Goroutine can be regarded as a layer of abstraction added to thread. It is user-mode and more lightweight. Because of this layer of abstraction, Gopher will not directly face threads. The operating system, on the contrary, cannot see the existence of goroutine. It can just execute the thread with peace of mind. The thread is the basic unit of its scheduling.

What is the difference between Goroutine and thread?
1. Memory usage:
The stack memory consumption of creating a goroutine is 2 KB. During actual operation, if the stack space is not enough, it will be automatically expanded. Creating a thread requires 1 MB of stack memory.

For an HTTP Server built in Go, it is very easy to create a goroutine to handle each incoming request. And if you use a service built in a language that uses threads as concurrency primitives, such as Java, it would be too wasteful of resources to correspond to one thread for each request, and OOM errors (Out Of Mermory Error) will soon occur.

2. Creating and destroying
Thread creates and destroys huge consumption, because it has to deal with the operating system at the kernel level. The usual solution is the thread pool. Because goroutine is managed by Go runtime, the creation and destruction consumption is very small, and it is user-level.

When switching threads, various registers need to be saved for future recovery: including all registers, 16 general-purpose registers, program counter, stack pointer, segment register, 16 XMM registers, FP coprocessor, 16 AVX Registers, all MSRs, etc.

Saving and restoring goroutine only requires three registers: program counter, stack pointer and DX register, and does not need to fall into the operating system kernel layer.

Generally speaking, thread switching will consume 1000-1500 nanoseconds, and Goroutine switching is about 200 ns.

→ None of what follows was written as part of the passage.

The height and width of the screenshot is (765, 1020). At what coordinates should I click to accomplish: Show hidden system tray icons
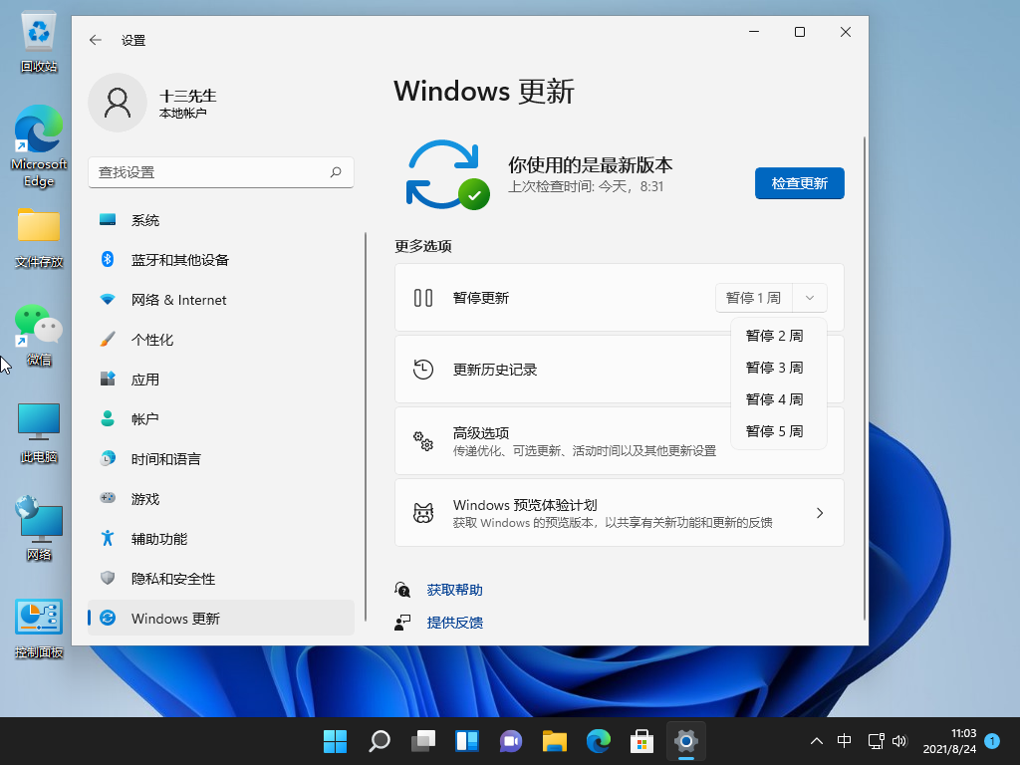click(817, 741)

In comparison, goroutines switching cost is much smaller than threads.

2. Thread concurrency model

Threads are the smallest scheduling unit of the operating system kernel. The goroutine we mentioned above is also based on threads. According to the corresponding relationship between user threads and kernel threads, it is divided into the following concurrency models:

1. User-level thread model

User threads and kernel threads have a many-to-one (N:1) mapping model, that is, all threads created in a process are only dynamically bound to the same kernel thread at runtime. The coroutine library gevent implemented in Python belongs to this way.

The creation, destruction of these threads and the coordination between multi-threads are all handled by the user’s own thread library without resorting to system calls. This implementation method is very lightweight compared to kernel-level threads. The consumption of system resources will be much smaller, so the number of threads that can be created and the cost of context switching will also be much smaller. But this model has an original sin: it cannot achieve true concurrency. Suppose that a user thread on a user process is interrupted by the CPU due to a blocking call (such as I/O blocking) (preemptive scheduling) , then all threads in the process are blocked and the entire process is suspended.

2. Kernel-level thread model

User threads and kernel threads KSE have a one-to-one (1:1) mapping model, that is, each user thread is bound to an actual kernel thread, and thread scheduling is completely handed over to the operating system kernel. Java threads This is achieved based on this.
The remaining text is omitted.